Fortunately, none of my family are wealthy enough to have paid servants, so there is no payroll for me to run. There is only personal accounting.
I probably would not have bothered with an accounting system if I'd had to pay for it or if I'd had to use a bookkeeper to keep it intact. But since I get this for free simply by having the environment set up, accounting and finances and bank reconciliations are a lot better under control than they otherwise would have been. Best practice doesn’t require mastery and practice when the agent has absorbed all the written words on the topic.
I think something like the hledger-inside-codex is the way forward though for all organizations eventually though. We have to review agent actions, which either means either that:
- we are chained to our desks, reviewing every action independently (as we would with, for example, the MCP connectors for Xero and QuickBooks), or 
- we have to be able to reproduce the entire accounting environment, define changes in bulk, and review in bulk. 
I’ve never heard anyone talk about the latter which is what I stumbled into here.
Others are crafting elaborate tools, but I think the workshop itself is going to be the masterwork.
OpenAI definitely weren’t thinking about accounting and elder care where they made an AI software development agent. But once we build agents that are smart enough to do some tasks, there’s a blast radius of other areas that they can adapt to: accounting and pharmacy being two of them. There’s more that would be possible — presumably insurance broking — but we’re just stumbling around the jagged frontier in our explorations.
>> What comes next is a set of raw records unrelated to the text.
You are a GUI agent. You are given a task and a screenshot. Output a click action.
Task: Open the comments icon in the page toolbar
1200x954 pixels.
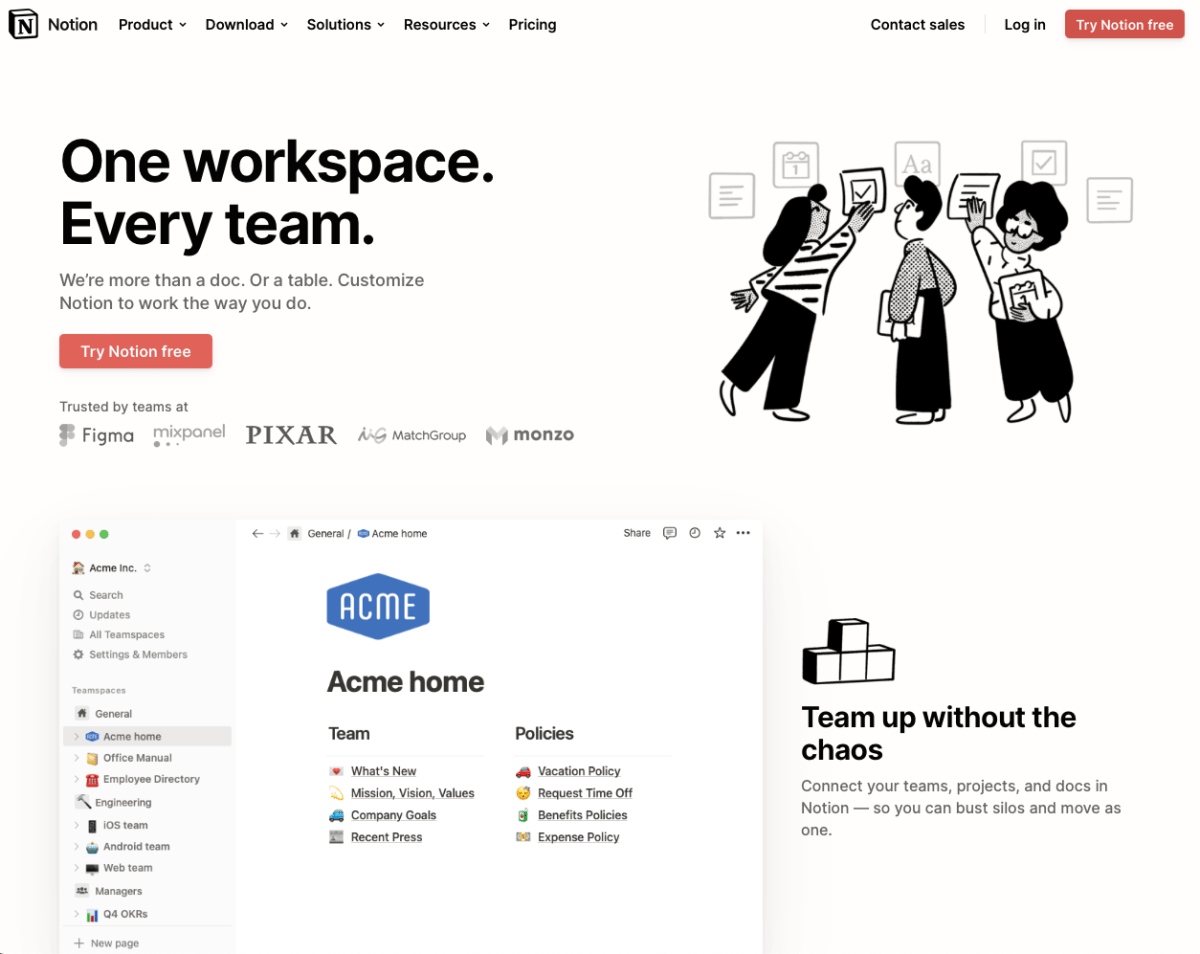tap(669, 533)
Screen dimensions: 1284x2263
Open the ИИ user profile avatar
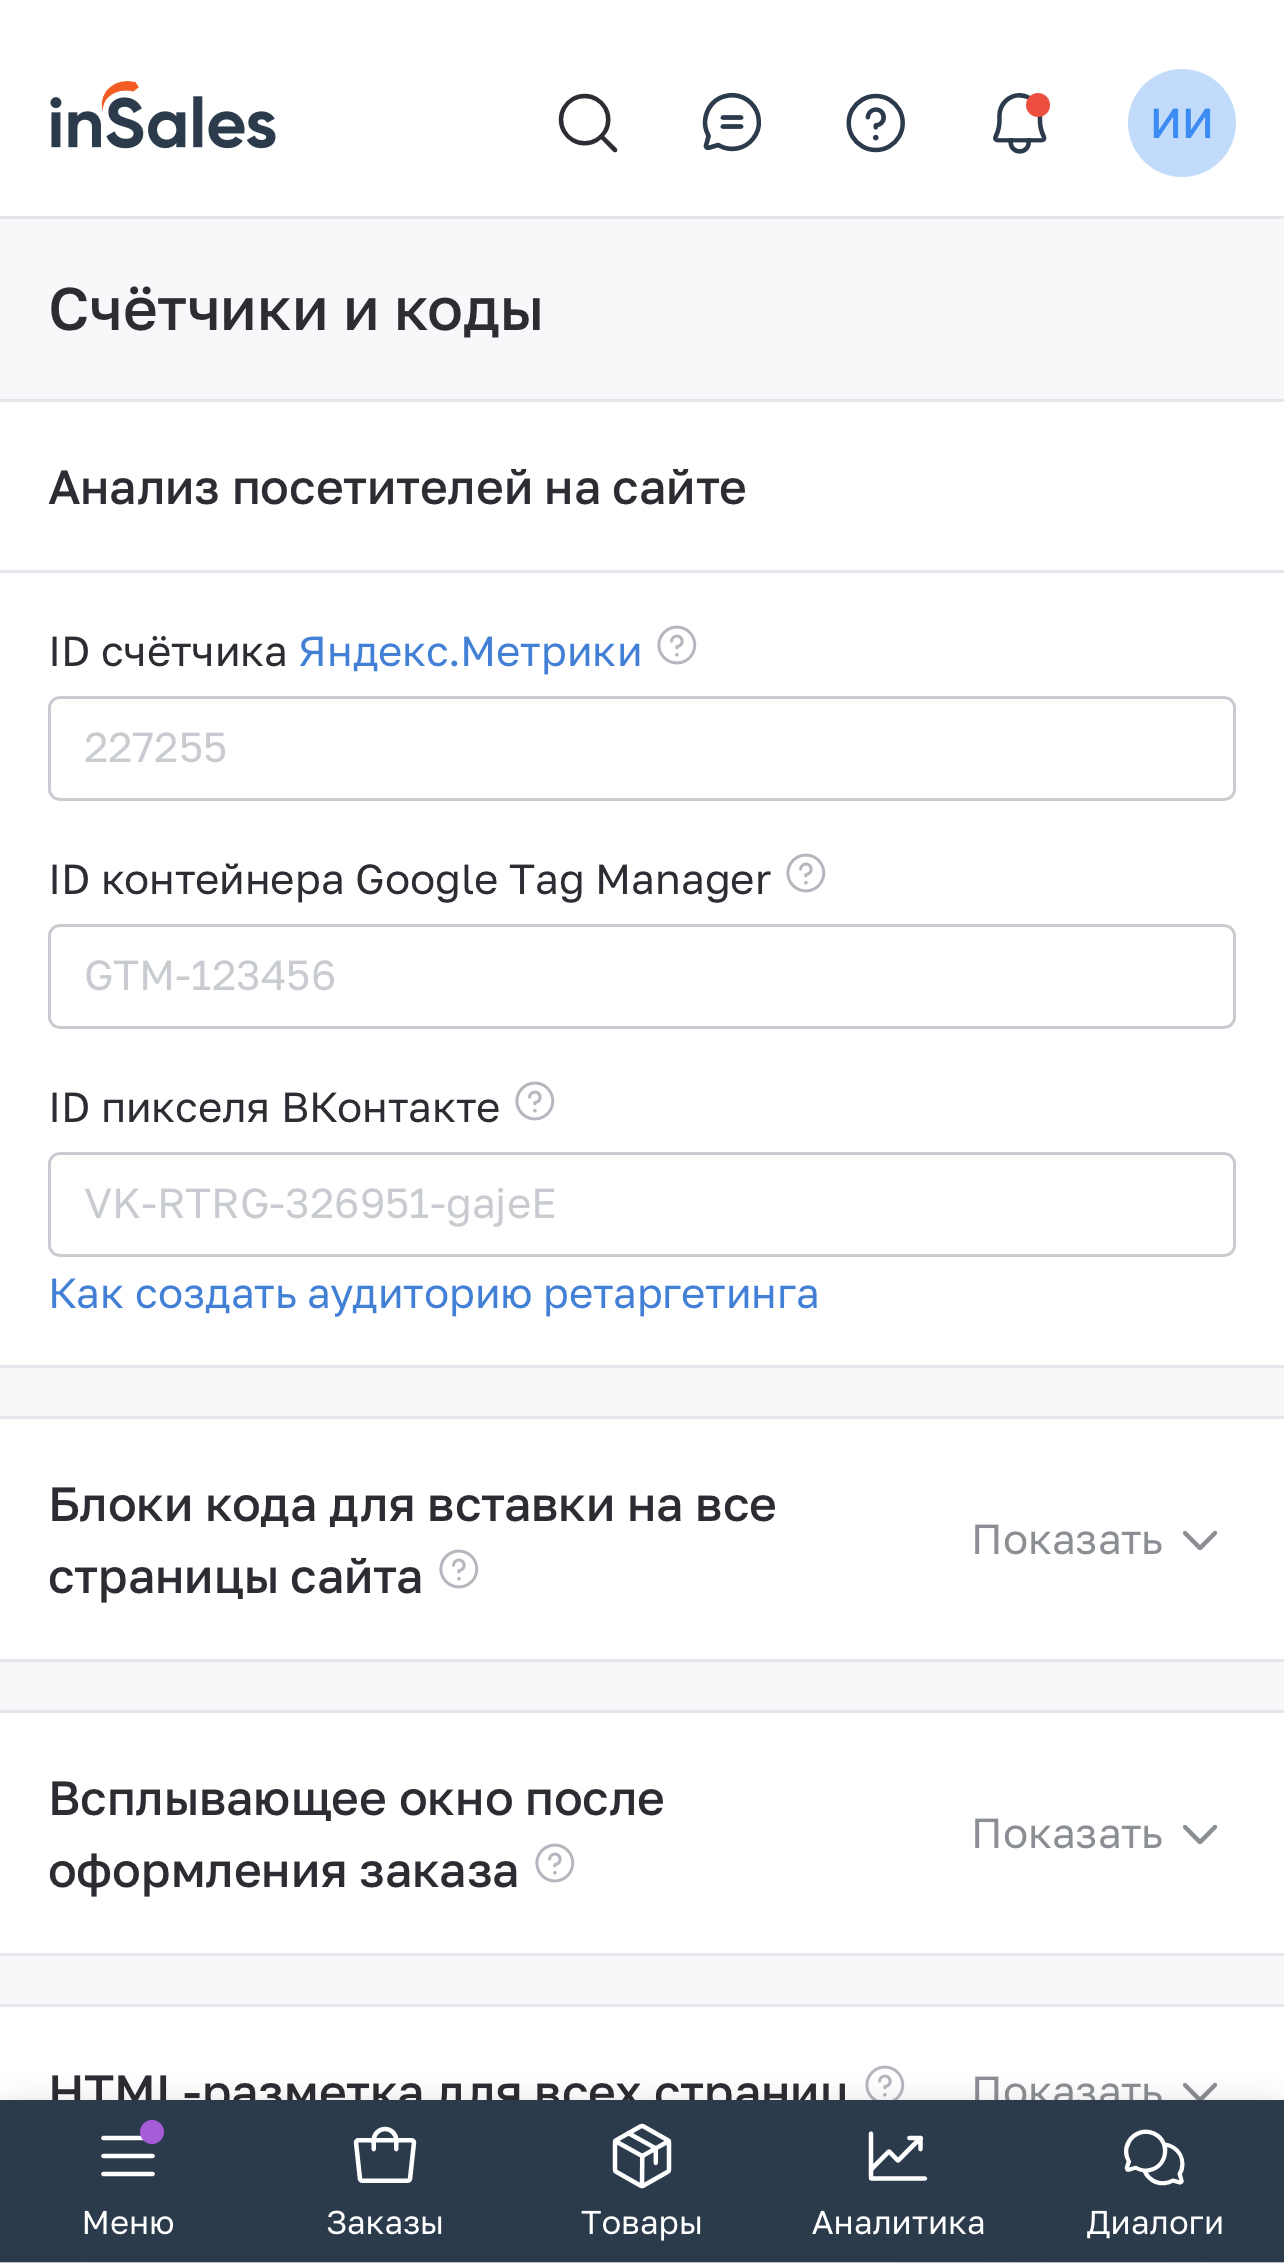(x=1181, y=123)
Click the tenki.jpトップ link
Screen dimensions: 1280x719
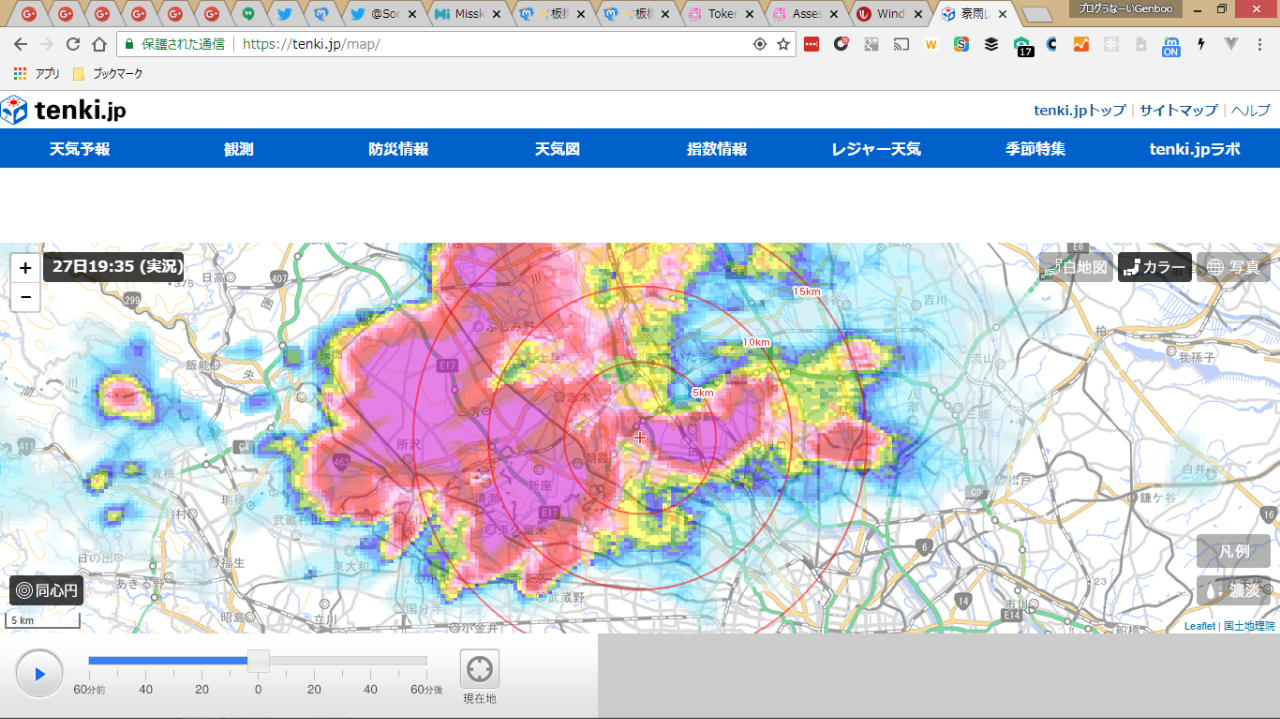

It’s not obvious that administering one’s elderly relative’s affairs could be improved by a bot that was designed to accelerate the development of AI software improvements.
It’s also strange that the skills an AI bot needs in order to be that accelerator of software development overlaps strongly with the skills needed to obviate the need for software to be written.
I suspect we already can build viable and useful organisations out of the bots we have today. The race to AI-enabled disemployment is not going to be won by the smarter AI, but by the cultures that let AI technology diffuse through their society faster. We live in that twilight era when it is still happening.
The limitation is that we (the human) beings are trying to fit AI bots between walls that were hewn for human intelligences. AI bots aren’t human. They can and will refactor job roles and tasks in ways that are as utterly alien to us as those job roles are alien to them.
What they think of as being obviously connected will read to us a bit like a chiasmic substack post that goes from eldercare to futurism via accounting and software development.
The future of artificial lives entrusted now into human hands.